Source records
····················

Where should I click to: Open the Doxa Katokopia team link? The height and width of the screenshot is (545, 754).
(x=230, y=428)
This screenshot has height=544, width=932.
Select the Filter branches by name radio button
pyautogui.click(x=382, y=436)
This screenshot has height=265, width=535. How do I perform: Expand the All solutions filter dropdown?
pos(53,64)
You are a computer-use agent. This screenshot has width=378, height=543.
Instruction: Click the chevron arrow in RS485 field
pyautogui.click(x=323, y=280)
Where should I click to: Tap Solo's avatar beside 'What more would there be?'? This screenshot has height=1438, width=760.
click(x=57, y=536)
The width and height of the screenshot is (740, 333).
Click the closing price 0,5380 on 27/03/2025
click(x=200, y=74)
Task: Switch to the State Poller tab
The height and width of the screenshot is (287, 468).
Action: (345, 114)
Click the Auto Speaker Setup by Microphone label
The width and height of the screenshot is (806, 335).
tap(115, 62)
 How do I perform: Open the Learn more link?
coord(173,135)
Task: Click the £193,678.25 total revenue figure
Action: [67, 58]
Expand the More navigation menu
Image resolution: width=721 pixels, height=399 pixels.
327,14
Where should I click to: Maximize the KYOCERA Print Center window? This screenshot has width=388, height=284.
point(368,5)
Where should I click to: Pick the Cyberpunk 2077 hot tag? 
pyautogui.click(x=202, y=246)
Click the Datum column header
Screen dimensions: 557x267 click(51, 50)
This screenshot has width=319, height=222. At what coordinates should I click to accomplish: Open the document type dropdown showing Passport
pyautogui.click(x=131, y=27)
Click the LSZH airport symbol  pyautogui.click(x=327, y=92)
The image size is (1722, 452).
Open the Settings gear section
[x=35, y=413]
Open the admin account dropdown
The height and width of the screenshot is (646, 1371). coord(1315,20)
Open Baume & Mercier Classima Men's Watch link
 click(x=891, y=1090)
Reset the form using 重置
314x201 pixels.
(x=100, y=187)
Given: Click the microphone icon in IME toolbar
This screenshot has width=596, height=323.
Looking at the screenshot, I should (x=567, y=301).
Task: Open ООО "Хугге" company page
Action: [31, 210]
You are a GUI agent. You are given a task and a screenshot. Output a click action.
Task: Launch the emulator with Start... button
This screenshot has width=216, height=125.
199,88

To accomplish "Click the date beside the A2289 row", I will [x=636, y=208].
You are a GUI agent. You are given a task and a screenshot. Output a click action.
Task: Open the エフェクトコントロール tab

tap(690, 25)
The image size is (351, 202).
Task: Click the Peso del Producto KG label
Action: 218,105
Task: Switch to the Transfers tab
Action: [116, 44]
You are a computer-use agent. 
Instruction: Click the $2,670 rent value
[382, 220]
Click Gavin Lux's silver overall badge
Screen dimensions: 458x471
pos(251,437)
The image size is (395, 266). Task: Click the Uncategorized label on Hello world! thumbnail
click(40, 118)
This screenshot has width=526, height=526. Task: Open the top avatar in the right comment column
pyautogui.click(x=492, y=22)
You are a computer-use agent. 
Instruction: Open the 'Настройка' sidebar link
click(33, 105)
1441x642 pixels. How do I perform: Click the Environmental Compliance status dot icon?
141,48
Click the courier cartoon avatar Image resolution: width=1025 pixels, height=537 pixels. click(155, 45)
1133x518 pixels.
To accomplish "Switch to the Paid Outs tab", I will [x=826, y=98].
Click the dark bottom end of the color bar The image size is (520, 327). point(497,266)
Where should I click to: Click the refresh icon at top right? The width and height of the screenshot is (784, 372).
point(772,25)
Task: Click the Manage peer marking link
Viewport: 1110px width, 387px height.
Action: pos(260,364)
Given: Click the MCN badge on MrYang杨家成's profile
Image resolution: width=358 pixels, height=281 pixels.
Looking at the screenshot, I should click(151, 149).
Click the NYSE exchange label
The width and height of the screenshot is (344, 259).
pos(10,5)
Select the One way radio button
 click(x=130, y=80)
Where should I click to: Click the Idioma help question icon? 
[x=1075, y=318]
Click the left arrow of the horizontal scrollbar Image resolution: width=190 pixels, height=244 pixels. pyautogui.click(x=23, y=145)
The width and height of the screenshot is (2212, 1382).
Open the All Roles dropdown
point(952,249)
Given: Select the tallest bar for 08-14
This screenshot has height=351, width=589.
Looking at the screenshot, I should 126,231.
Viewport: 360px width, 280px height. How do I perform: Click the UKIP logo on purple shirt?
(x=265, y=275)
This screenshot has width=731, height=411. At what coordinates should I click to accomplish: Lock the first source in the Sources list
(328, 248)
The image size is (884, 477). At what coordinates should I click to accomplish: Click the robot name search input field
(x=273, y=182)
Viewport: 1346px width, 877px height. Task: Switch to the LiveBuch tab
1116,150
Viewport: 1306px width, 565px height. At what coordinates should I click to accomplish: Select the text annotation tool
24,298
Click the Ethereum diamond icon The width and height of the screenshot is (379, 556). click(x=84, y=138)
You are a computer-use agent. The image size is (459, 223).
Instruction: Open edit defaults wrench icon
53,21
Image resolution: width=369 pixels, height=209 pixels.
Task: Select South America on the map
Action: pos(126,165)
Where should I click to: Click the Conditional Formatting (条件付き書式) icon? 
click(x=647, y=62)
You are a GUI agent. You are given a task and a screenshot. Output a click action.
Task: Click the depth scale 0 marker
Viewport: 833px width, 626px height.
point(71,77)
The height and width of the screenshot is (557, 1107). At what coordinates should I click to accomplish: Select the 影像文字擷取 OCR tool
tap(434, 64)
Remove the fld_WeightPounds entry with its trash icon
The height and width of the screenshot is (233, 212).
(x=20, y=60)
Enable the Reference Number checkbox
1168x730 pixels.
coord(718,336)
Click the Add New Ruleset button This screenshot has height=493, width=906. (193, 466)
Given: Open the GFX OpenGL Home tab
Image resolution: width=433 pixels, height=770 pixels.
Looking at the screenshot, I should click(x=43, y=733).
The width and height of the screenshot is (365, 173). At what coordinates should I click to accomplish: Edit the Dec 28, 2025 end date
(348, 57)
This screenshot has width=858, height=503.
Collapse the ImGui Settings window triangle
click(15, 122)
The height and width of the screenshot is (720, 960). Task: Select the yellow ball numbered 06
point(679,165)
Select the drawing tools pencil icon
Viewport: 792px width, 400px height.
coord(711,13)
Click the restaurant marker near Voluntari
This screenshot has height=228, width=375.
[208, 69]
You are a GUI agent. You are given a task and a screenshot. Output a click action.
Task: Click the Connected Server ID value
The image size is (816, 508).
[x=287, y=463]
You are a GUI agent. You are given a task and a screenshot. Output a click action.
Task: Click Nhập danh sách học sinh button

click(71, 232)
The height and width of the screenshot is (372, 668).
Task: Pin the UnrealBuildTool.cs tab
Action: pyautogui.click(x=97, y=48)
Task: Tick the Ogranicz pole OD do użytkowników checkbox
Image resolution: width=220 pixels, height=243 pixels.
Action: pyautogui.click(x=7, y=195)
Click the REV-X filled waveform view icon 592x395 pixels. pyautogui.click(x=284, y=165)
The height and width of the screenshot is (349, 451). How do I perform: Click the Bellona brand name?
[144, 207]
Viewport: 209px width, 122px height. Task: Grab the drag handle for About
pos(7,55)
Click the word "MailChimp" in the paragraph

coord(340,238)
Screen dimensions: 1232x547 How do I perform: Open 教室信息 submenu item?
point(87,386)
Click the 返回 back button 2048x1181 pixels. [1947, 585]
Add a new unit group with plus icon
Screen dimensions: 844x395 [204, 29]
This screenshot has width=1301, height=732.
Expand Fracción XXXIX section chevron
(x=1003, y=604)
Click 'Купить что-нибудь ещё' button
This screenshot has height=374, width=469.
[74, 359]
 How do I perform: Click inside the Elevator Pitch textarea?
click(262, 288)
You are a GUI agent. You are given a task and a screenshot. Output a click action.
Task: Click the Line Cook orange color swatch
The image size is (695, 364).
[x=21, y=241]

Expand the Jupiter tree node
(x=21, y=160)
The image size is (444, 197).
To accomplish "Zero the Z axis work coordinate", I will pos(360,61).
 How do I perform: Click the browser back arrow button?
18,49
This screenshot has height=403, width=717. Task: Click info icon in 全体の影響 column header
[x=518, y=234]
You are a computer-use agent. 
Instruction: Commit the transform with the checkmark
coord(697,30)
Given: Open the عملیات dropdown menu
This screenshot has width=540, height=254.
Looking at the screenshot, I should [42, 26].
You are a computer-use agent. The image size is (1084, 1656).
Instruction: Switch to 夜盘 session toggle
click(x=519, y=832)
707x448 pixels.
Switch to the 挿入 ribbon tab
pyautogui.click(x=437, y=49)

····················

Exercise task
Copy out the lines word for word, starting at the beginning of the records and going on through the line with "click(x=57, y=536)".

Response to this task
Where should I click to: Open the Doxa Katokopia team link? The height and width of the screenshot is (545, 754).
(x=230, y=428)
This screenshot has height=544, width=932.
Select the Filter branches by name radio button
pyautogui.click(x=382, y=436)
This screenshot has height=265, width=535. How do I perform: Expand the All solutions filter dropdown?
pos(53,64)
You are a computer-use agent. This screenshot has width=378, height=543.
Instruction: Click the chevron arrow in RS485 field
pyautogui.click(x=323, y=280)
Where should I click to: Tap Solo's avatar beside 'What more would there be?'? This screenshot has height=1438, width=760.
click(x=57, y=536)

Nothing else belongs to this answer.